Kurmes Dernegi Resmi Web Sitesi

Zeki İle kamuoyuna yönelik röportaj

  Yaşadığın süreci anlatır mısın?

    İçinde bulunduğum durum baştan sona politiktir. Mahkemenin açılış tarzı bile politik ve devletler arası müdahale sonucudur. Türkiye, kişi olarak beni ve birçok siyasi sürgünü hedef almaktadır. Çünkü 1980 askeri darbesinden sonra hazırlanan anayasa ve yasalar halen yürürlüktedir ve bunlar faşist bir sistem oluşturmuştur. Özellikle son dönemde yüzlerce siyasi sürgün hakkında INTERPOL araması çıkartılmıştır. Benim dosyamda bunlardan birisidir. Türkiye ve Kürdistan’lı politik mültecilere yönelik AB çapında yeni bir saldırı dalgasının başladığı söylenebilir. Türkiye'de binlerce yasal siyasal faaliyetlerinden dolayı tutuklanmış ve halen hapishanededir. Bunların bir kısmı, seçilmiş milletvekili, belediye başkanı, belediye meclis üyesi, yasal parti yönetim organı üyeleridir. Avukat ve gazetecidirler. Yıllarca savcı iddianame hazırlanmadan içeride tutuluyorlar.

                Türkiye'de siyasi mücadele yürütüyorsanız, her an mevcut yasalar ile hakkınızda mesnetsiz deliller oluşturulup hapse atılabilirsiniz. Üniversite öğrencilik yıllarından itibaren demokratik siyasal mücadele içinde oldum. Temel insan hakları başta olmak üzere emekçi halklarımızın haklarının savunucusuyum. İşçinin grev hakkı, memurun sendika hakkı yoktu, bunlar için yapılan direnişlerin örgütleyicisi ve savunucusuyum. Yok sayılan Kürt halkının haklarını savundum. Alevilerin, Süryani ve değişik dinsel etnik toplulukların haklarını savundum. Türkiye'de bunları savunmak, terör örgütü üyesi olarak suçlanmanız için yeterlidir. Bunları savunduğum için hakkımda devlet tarafından komplo düzenlenmiş, siyasal mücadelemi açık ve yasal yürütme şansım elimden alınmıştır.

                Türkiye'de askerlik yapmadım. Çünkü Türkiye Silahlı Kuvvetleri'ni kendi halkına karşı savaş yürüten bir kurum olarak gördüm ve militarist bir organda olmayı kabul etmedim. Bunun için aranır hale geldim ve hiç bir yasal dernek ve sendikaya üye olma şansım kalmadı. Elbette bir yol yöntem bularak yasal sendika, dernek ve parti örgütlenmelerini destekledim, örgütlenme çabalarına katkı sundum. En son artık gizlenme olanaklarım tükendiği için Türkiye'den ayrılmak zorunda kaldım. Yunanistan'dan siyasi iltica talebinde bulundum.  

                Yunan kamuoyunda beklediğin bir şey var mı?

::::::

_Görev_. Röportajda konuşan kişi, Türkiye'den ayrıldıktan sonra hangi ülkeden siyasi iltica talep etmiştir?

_Veri bloğu_.
::::::

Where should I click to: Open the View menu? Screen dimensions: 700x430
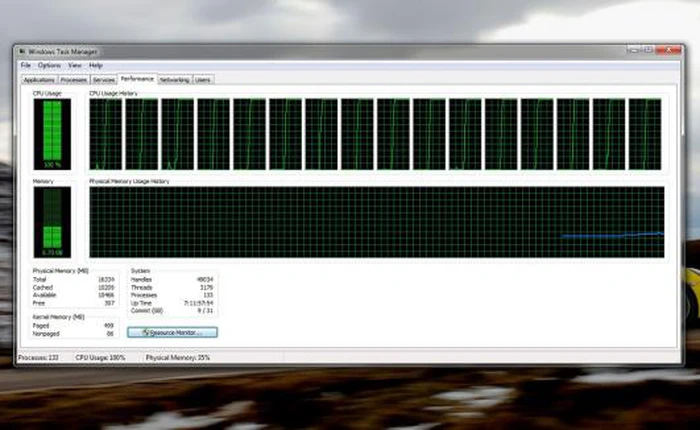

::::::

_Görev yanıtı_. Yunanistan'dan.